Unterdessen wird hinter den Kulissen fieberhaft nach einem Ausweg aus der politischen Krise gesucht. Die Männer in den schwarzen Anzügen demonstrieren seit 2007 für die Wiedereinsetzung des obersten Richters Iftikhar Chaudhry. Der war von Musharraf entlassen worden, nachdem er sich geweigert hatte, dessen Wiederwahl in das oberste Staatsamt rechtlich anzuerkennen.
Die Bewegung der Anwälte hat neuen Schwung bekommen, seit die von Musharraf eingesetzten Richter die beiden wichtigsten Oppositionspolitiker des Landes kaltgestellt haben. Es wird allgemein angenommen, dass Präsident Asif Ali Zardari hinter dieserEntscheidung steckt. Zardari hatte Anfang September Musharraf als Präsidenten abgelöst, der das Amt zuvor über acht Jahre innehatte.

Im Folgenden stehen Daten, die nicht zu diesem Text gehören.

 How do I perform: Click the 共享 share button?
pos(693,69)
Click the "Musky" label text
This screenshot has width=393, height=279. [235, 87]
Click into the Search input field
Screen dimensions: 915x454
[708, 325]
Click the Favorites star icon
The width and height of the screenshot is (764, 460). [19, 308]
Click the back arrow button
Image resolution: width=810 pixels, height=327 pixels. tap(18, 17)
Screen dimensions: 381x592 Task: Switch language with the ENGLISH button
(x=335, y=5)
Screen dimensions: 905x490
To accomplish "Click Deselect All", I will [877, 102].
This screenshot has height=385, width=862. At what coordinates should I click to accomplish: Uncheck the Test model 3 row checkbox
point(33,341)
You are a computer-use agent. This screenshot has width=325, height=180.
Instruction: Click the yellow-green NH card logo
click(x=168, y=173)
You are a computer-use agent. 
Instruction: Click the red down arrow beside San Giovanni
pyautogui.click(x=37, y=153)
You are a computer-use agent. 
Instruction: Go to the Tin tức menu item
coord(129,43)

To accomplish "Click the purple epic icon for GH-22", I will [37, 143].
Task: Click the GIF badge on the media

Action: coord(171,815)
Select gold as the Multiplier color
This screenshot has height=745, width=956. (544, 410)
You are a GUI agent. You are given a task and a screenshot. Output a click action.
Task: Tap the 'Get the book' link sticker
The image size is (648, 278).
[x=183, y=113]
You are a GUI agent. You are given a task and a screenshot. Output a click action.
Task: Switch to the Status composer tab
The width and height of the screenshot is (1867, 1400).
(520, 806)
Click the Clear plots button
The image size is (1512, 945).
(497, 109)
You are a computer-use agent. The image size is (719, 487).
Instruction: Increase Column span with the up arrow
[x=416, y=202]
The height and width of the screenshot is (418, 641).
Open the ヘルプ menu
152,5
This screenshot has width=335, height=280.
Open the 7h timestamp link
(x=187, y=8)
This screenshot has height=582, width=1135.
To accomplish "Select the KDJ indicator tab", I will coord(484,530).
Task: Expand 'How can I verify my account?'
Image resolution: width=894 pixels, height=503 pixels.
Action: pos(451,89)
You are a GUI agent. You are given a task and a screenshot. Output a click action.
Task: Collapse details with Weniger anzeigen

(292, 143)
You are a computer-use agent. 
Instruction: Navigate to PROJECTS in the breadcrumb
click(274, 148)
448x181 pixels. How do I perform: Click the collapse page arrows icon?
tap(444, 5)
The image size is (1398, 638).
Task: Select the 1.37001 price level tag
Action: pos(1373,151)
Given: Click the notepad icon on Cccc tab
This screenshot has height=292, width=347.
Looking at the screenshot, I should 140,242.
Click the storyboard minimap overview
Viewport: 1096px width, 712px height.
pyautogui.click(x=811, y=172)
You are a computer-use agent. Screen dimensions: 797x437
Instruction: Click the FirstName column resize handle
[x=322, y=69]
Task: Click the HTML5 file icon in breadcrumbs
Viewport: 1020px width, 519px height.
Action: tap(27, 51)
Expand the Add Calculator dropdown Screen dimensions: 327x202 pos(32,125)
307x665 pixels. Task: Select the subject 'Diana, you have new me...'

"Das Militär hat achteinhalb Jahre für das gebraucht, was Mister Zardari in achteinhalb Monaten zustande gebracht hat, sagte Mehmud Ashraf Khan, einer der Aktivisten der Anwaltsbewegung. Der Marsch werde planmäßig stattfinden. "Die Bewegung der Anwälte ist nicht zu stoppen", erklärte Fahim Zaman, der frühere Bürgermeister von Karachi.
Die USA und Großbritannien bemühen sich um eine rasche Krisenlösung. Das letzte, was Amerika im Moment gebrauchen kann, ist ein außer Kontrolle geratenes Pakistan. Die Kooperation des Atomwaffenstatates ist im Afghanistan-Krieg unverzichtbar. Militärchef Asfaq Kayani kam mit Präsident Zardari und Premierminister Yusuf Raza Gillani zusammen, um die Situation zu beraten. Zeitungsberichten zufolge soll der mächtige Armeeführer Zardari ein 24-Stunden Ultimatum gestellt haben, um ein neues Arrangement mit der Partei von Nawaz Sharif, der Muslim-Liga-N, zu finden. Die Richter in Islamabad hatten den Sharif-Brüder die Ausübung aller politischen Ämter untersagt. Zardari hatte daraufhin Shabhaz Sharif von seinem Posten als Regierungschef der Punjab-Provinz ab- und einen ihm genehmen Gouverneur eingesetzt. Inzwischen gibt es Signale, dass Zardari seinen Gouverneur zurückziehen könnte.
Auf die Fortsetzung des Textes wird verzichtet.